Thursday, January 25, 2018

"I don't have a death wish...

...but I'm willing to go Home if I can take a truckload of you Home with me."

Those were Richard Ellis' closing words in his Thursday radio sermon, and they resonated like crazy with me. "I'm tired of this. I'm tired of sin. I don't have a death wish, but I have no objection to going Home..."

And that's how I'm feeling these days. This disease is slowly killing me, and I can't seem to find a way to retire without losing an income source. I don't have all that much time left in any case - either God will bring His Children Home very soon, or this condition will knock me out of the game soon. In the meantime, I'm trying to process how I'm supposed to make it between my cessation of work and the end of the five-month moratorium when the powers-that-govern would finally deign to consider whether or not I'm disabled enough to retire or not.

On top of that, there's the matter of medical insurance to consider. Once I stop working, my medical coverage ceases. Thankfully, I'm not a cancer patient or something else that requires constant medical attention, but I am on twenty pills a day, meds that would cost me about my monthly paycheck each month without insurance. 

I've expressed my frustration with my current teaching position - after a delightful career doing all sorts of good for eager students, I'm spending the last few terms of my career supervising parolees rather than teaching at all. Meanwhile, it exhausts me to do so, and I lose all quality of life with my children or fiancee after a day of teaching, assuming I made it through the school day at all, which ofttimes I don't.

The question becomes, why am I still here? 
However... what if I can't leave?
And...is there any third alternative?

========================

Your task =
Answer these from the blog post above:
1. Whose Thursday radio sermon ended with the quoted closing words?
2. How many pills does the writer take each day?
3. How long is the moratorium before the writer's disability would be considered?
The rows that follow come from a separate source.

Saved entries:

========================

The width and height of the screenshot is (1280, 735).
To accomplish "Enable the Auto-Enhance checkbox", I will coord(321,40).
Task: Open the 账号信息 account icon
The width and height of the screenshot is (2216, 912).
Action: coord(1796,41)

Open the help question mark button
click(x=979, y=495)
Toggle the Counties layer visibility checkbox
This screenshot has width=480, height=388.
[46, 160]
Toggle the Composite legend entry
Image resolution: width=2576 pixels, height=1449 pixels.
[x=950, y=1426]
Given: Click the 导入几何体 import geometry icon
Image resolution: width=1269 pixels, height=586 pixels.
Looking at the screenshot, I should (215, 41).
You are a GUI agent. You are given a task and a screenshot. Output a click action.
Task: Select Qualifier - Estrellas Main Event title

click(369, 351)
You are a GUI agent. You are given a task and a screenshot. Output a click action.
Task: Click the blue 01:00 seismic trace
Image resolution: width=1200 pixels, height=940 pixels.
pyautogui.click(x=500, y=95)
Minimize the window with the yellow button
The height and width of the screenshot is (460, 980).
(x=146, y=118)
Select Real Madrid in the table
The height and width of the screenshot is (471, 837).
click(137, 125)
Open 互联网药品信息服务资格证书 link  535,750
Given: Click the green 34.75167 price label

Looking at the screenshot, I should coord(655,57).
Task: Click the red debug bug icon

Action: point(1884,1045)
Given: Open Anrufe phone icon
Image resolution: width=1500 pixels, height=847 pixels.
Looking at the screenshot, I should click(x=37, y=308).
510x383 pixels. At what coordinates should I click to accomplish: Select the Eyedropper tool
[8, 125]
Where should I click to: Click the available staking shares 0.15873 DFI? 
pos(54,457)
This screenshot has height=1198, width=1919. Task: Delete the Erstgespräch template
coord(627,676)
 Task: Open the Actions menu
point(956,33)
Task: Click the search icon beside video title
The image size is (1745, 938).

========================

Task result =
1. Richard Ellis
2. Twenty
3. Five months